Moving toward success

Describing himself as, sequentially, a “failed” general-relativity physicist, computational scientist, network-applications specialist, and builder of large-scale computational environments, he drew a direct line – invisible to himself at the time – leading to his 11-year leadership of one of the largest, most geographically distributed efforts to expand access to NSF-funded advanced computing resources and services to an ever-growing community. XSEDE did this by creating a distributed, inclusive, and innovative environment matching that community to rapidly evolving technologies.

“I was also working on building community … in those days, even if I didn’t realize I was doing it,” he said.

Another step toward making XSEDE a success, he said, was his stint as forum chair of the TeraGrid project, XSEDE’s predecessor organization, from 2008-11. While governance of TeraGrid, which was led by a council of often-competing NSF-funded resource providers, was sometimes contentious, it laid the groundwork for the more-successful follow on program.

TeraGrid’s final report reviewed how the organization had offered computing services to a wider range of users (including the initiation of the Campus Champions program in 2008, which would go on to become a popular onramp to XSEDE), innovated student programs to educate the next generation of HPC professionals, and co-founded the ARCC conferences. Another success of TeraGrid, continued in XSEDE, was that the NSF-funded program did not only support NSF-funded research; discussions with NSF leadership led to a policy to all open research whether or not it is funded by the NSF. That decision gave both organizations an impact far beyond the NSF ecosystem.

John Towns (center)

Perhaps more importantly, the report described the challenges with which the organization struggled.

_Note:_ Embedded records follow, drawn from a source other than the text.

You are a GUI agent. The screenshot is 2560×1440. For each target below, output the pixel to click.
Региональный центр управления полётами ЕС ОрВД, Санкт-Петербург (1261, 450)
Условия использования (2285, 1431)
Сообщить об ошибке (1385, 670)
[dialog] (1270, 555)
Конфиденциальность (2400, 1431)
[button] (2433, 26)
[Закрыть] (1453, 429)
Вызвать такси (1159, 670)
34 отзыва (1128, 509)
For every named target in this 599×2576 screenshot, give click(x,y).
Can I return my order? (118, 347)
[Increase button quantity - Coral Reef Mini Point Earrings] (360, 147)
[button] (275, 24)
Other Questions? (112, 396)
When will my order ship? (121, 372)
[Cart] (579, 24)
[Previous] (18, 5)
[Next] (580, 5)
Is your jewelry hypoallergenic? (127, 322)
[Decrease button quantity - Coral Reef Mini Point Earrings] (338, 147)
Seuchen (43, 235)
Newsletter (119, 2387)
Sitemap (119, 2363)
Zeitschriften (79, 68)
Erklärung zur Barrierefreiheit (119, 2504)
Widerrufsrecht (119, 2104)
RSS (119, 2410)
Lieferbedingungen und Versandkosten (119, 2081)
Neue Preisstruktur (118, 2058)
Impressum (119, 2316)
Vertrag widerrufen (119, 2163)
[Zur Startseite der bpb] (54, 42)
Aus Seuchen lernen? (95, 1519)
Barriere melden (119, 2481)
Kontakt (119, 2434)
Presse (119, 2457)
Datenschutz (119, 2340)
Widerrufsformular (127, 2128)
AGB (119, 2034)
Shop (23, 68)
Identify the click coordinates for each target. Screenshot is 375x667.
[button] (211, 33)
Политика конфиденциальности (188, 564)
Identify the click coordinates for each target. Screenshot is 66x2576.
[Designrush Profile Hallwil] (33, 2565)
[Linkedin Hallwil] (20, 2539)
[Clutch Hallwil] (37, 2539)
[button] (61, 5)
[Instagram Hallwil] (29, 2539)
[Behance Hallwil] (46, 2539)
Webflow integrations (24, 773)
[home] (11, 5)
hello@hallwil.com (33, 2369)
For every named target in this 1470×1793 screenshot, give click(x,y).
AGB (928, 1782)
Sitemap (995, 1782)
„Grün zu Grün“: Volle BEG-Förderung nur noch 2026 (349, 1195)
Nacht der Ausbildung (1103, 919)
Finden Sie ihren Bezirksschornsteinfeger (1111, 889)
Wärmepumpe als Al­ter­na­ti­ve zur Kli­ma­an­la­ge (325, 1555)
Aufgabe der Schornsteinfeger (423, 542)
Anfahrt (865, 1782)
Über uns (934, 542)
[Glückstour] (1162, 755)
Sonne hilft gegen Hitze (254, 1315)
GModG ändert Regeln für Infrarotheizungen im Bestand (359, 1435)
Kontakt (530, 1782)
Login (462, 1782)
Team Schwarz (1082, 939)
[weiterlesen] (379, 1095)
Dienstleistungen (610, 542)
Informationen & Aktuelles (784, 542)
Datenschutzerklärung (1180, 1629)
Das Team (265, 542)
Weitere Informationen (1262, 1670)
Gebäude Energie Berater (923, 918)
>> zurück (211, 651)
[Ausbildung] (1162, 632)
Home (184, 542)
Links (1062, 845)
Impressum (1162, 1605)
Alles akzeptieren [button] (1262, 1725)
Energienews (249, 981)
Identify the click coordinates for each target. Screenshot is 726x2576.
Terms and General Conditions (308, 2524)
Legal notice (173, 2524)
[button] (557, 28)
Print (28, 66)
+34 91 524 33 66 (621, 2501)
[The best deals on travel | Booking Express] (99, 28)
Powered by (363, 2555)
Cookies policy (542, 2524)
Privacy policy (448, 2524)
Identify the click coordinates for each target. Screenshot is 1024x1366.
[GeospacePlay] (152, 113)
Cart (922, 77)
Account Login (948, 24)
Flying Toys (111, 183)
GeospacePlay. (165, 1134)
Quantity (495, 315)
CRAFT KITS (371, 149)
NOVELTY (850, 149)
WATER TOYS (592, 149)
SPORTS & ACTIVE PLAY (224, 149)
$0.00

The report’s recommendations were incorporated into the NSF’s Extreme Digital Competition, which led to XSEDE being funded in July 2011. The five-year project would be funded to the tune of $121 million, not counting the $4.6 million in supplements eventually awarded.

XSEDE is born

Not that XSEDE was an instant success.

“It wasn’t pretty to start out with,” Towns said. “The fact of the matter is that XSEDE has been very, very successful, but in the first year or so, it didn’t look like it does today … There were deep divides among the participants; it was a challenging process to get through … I wonder how we were able to operate as well as we did when we look at it today.”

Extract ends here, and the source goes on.